Batching beats per-op synchronization¶
A common pattern: a goroutine accumulates work and flushes to a shared destination. The naive version locks per operation:
// BAD: lock per insert
for _, item := range items {
sharedSlice.mu.Lock()
sharedSlice.data = append(sharedSlice.data, item)
sharedSlice.mu.Unlock()
}
The batched version locks once:
// GOOD: lock once per batch
sharedSlice.mu.Lock()
sharedSlice.data = append(sharedSlice.data, items...)
sharedSlice.mu.Unlock()
For 1000 items, the locked-per-op version costs ~1000 * 60 ns = 60 μs of lock acquisition. The batched version costs ~60 ns. The 1000x ratio is the upper bound; under contention the gap widens because each lock acquisition also pays a context switch.
The decision tree's quiet rule: whenever you find yourself locking inside a loop, ask whether the loop body can be lifted outside the lock.
errgroup.SetLimit vs semaphore vs token channel¶
Three ways to bound concurrency at N=16:
// A: errgroup.SetLimit
g, ctx := errgroup.WithContext(ctx)
g.SetLimit(16)
for _, t := range tasks { g.Go(func() error { return do(t) }) }
g.Wait()
// B: semaphore.Weighted
sem := semaphore.NewWeighted(16)
var wg sync.WaitGroup
for _, t := range tasks {
sem.Acquire(ctx, 1)
wg.Add(1)
go func() { defer sem.Release(1); defer wg.Done(); do(t) }()
}
wg.Wait()
// C: buffered channel of tokens
tokens := make(chan struct{}, 16)
var wg sync.WaitGroup
for _, t := range tasks {
tokens <- struct{}{}
wg.Add(1)
go func() { defer func() { <-tokens; wg.Done() }(); do(t) }()
}
wg.Wait()
For 100k tasks of ~1ms each:
| Approach | Total time | Allocations |
|---|---|---|
| errgroup.SetLimit | 6.3 s | minimal |
| semaphore.Weighted | 6.4 s | minimal |
| Token channel | 6.5 s | minimal |
They are essentially identical.

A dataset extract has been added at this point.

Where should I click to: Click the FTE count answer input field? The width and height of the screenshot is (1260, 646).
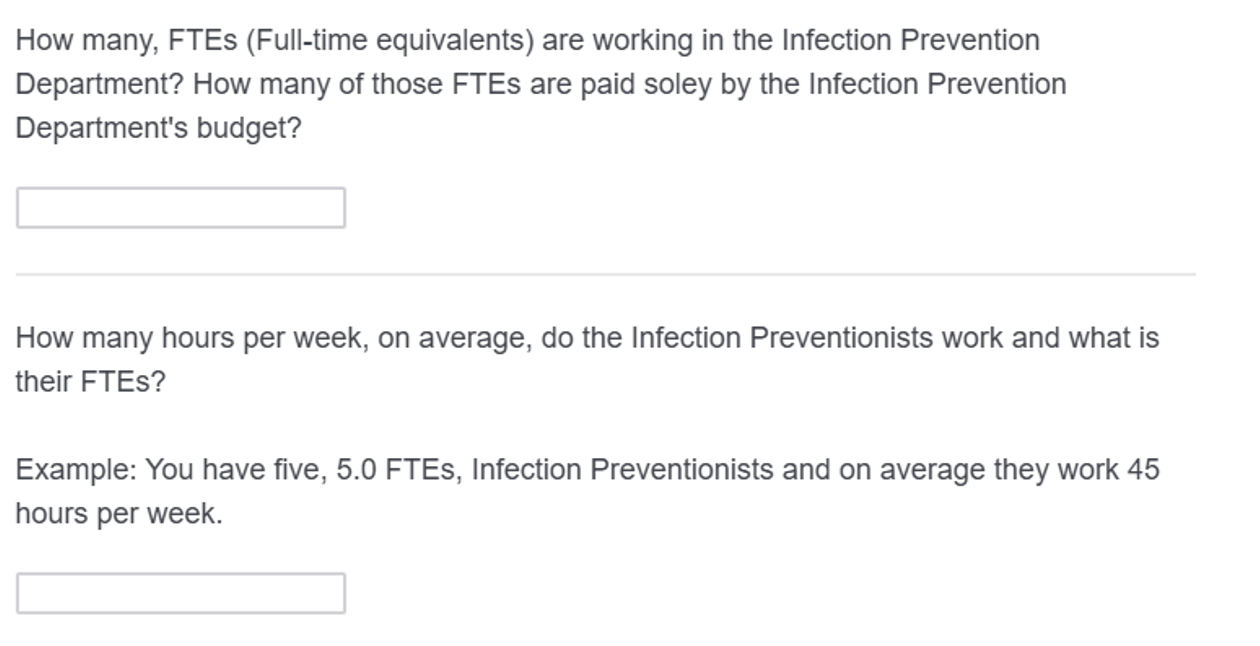point(181,208)
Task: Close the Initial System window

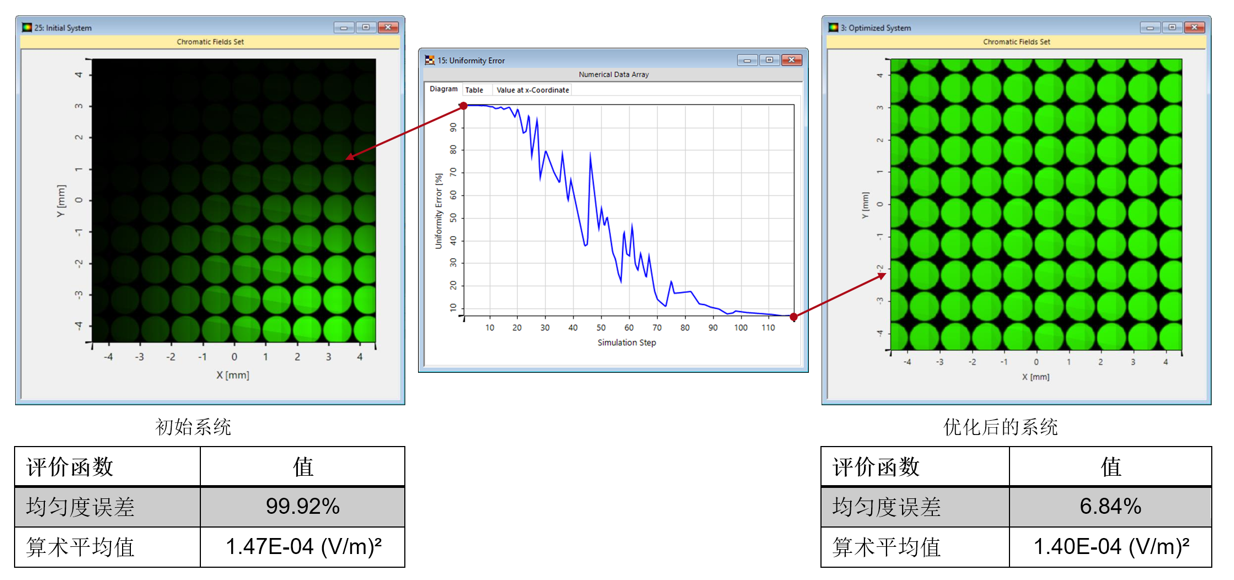Action: tap(389, 27)
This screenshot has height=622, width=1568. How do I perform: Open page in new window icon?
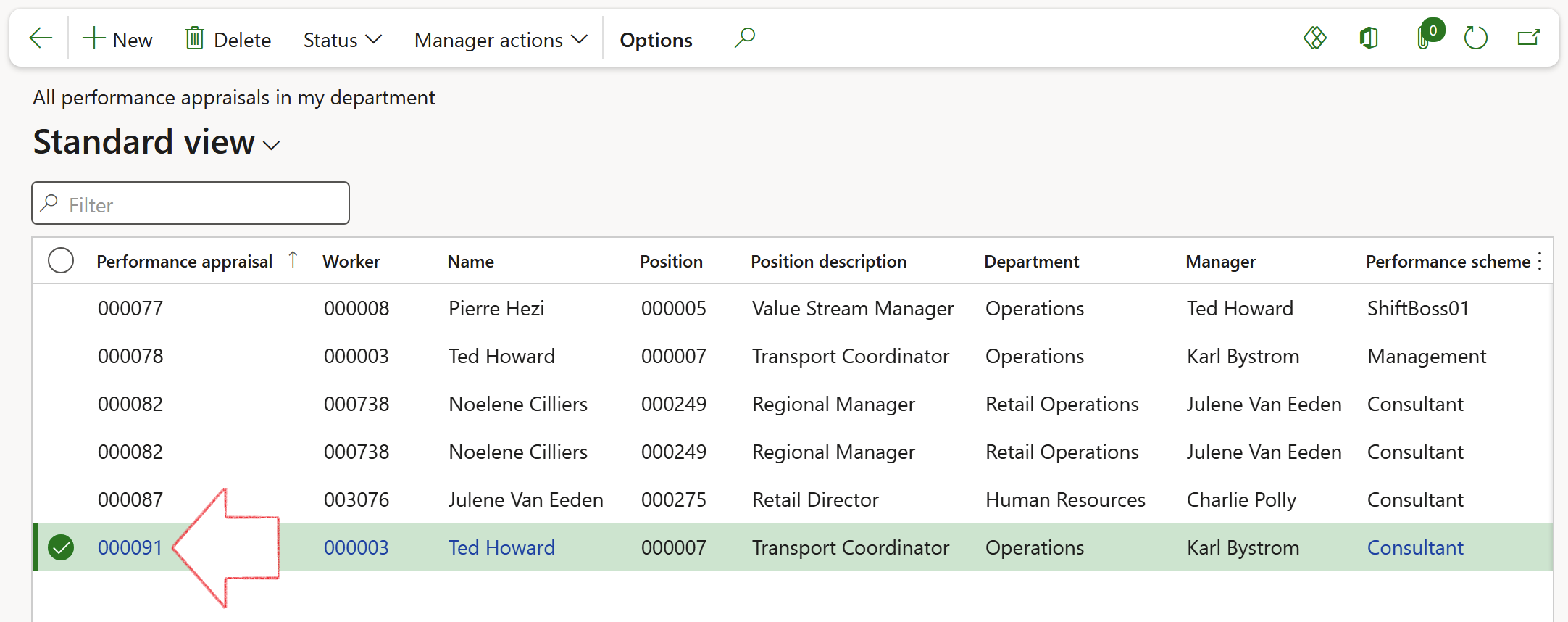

Pick on readability:
errgroup.SetLimitif you also want error short-circuit and context cancellation.semaphore.Weightedif different tasks have different weights.- Token channel for the simplest, dependency-free form.
The optimization here is not switching. Stay with the form that reads most clearly for the use case.
Cache-line awareness summary¶
Three rules that handle 90% of concurrent-Go performance issues:
- Pad hot atomics to cache-line boundaries. Anything written by multiple goroutines that lives on the same 64-byte cache line as another hot variable will false-share.
- Shard write-heavy state. If every goroutine increments the same counter, give each goroutine (or each CPU) its own shard and aggregate periodically.
- Batch when possible. A single lock acquisition that processes N items is almost always faster than N lock acquisitions for one item each, even if the lock body is trivially short.
Mutex contention profiling¶
Go ships with built-in mutex profiling. Enable it with:
Then capture a profile under load:
The output shows which mutex (file, line, function) goroutines spent the most cumulative time blocked on. A mutex with 10 seconds of cumulative wait across all goroutines is almost certainly your bottleneck.
The decision tree's optimization step starts with this profile, not with intuition. "I think this mutex is hot" without data is the wrong order.
Goroutine scheduler interactions¶
Atomic operations do not yield to the scheduler. Mutex contention does — sync.Mutex.Lock will park the goroutine if the lock is held by another, allowing other goroutines to run. This has subtle consequences:
- A tight loop of atomic increments from many goroutines will not let other goroutines on the same processor run. The Go runtime relies on preemption (Go 1.14+) to interrupt the loop; before 1.14, such loops could starve other work.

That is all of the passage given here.